Uma vez aceita, poderá compor algum cargo de diretoria e a cada três anos ascender na hierarquia da Irmandade. Não é demais lembrar que todas dividem irmanamente as atividades da cozinha, coleta de fundos, organização das ceias cerimoniais, das procissões do cortejo, além dos
funerais das adeptas seguindo os preceitos religiosos e uma determinação estatutária tácita. As eleições são realizadas anualmente procedendo-se a apuração dos votos pelo curioso sistema de contagem de grãos de milho e feijão, indicando o primeiro atitude de rejeição e o segundo aceitação. Em que pese as diferenças hierárquicas e os preceitos relativos a cada posição, todas as irmãs estão niveladas como empregadas de Nossa Senhora. Além de irmãs de devoção, são algumas vezes, irmãs de santo e quase sempre “parentes” - os africanos e seus descendentes no Brasil alargaram o conceito de parentela estendendo o vínculo a todos aqueles que são filhos de uma mesma nação. É notável como a
ancestralidade africana se reelabora no interior das instituições religiosas baianas e como as
irmandades leigas acabam prestando renovado serviço a esse processo de intercurso cultural. É admirável que, a propósito de celebrarem a morte, essas mulheres negras cachoeiranas tenham sobrevivido com tanta majestade e garbo. O mais incrível é que o sistema de crenças tenha absorvido com tamanha funcionalidade e criatividade os valores da cultura dominante, realizando, em nome da vida, complexos processos de apropriação como o evidenciado na descida da própria Nossa Senhora à Irmandade, a cada ciclo de sete anos, para dirigir em pessoa os festejos, investida da figura de
Procuradora-Geral, elebrando entre os vivos a relatividade da morte. Tais elementos podem ser constatados tanto na simbologia do vestuário, quanto nas comidas de
preceito que evidenciam recorrentes ligações entre este (
Aiyê) e o outro mundo (
Orun), para utilizar aqui duas expressões já incorporadas à linguagem popular da
Bahia. Assim como as
confrarias, a devoção a Boa Morte foi muito comum na
Bahia Colonial e Imperial. Sempre foi uma devoção popular. Na
Igreja de Nossa Senhora do Rosário na
Barroquinha ela ganhou expressão e consistência.

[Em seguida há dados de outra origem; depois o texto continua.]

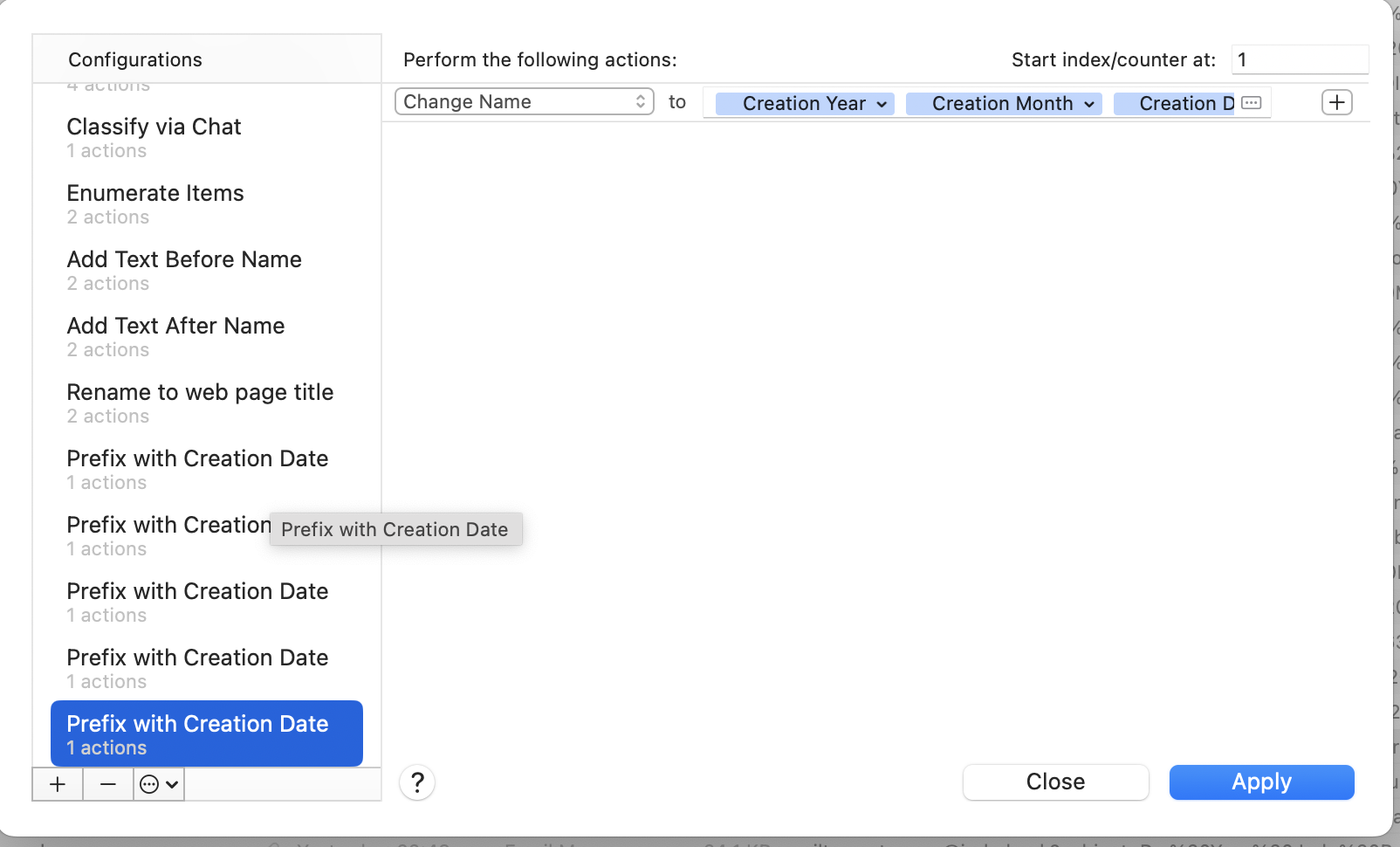
Task: Click the Apply button
Action: (x=1262, y=782)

Aliás, ali era um espaço de notável presença gêge-nagô e as características dos festejos descritos por cronistas como
Silva Campos atestam sua semelhança com os praticados ainda hoje em
Cachoeira. Deve-se dizer que ali teve origem uma das mais respeitáveis casas de candomblé da Bahia; fundada no século XVIII, a
Casa Branca do Engenho Velho da Federação que vem sendo estudada com muito brilhantismo por
Renato da Silveira. Devoção popular e mais que isso, racial, na medida em que agregou principalmente negros e mestiços. Suas origens remontam ao Oriente tendo sido adotada por
Roma no
século VII. Já dois séculos depois a festa da Assunção de Nossa Senhora está disseminada por todo o mundo católico. Trazida de
Portugal para o
Brasil - onde era conhecida como
Nossa senhora de Agosto - ganhou interpretação peculiar, características próprias e por causa disso, a devoção sempre criou atritos com as autoridades da Igreja.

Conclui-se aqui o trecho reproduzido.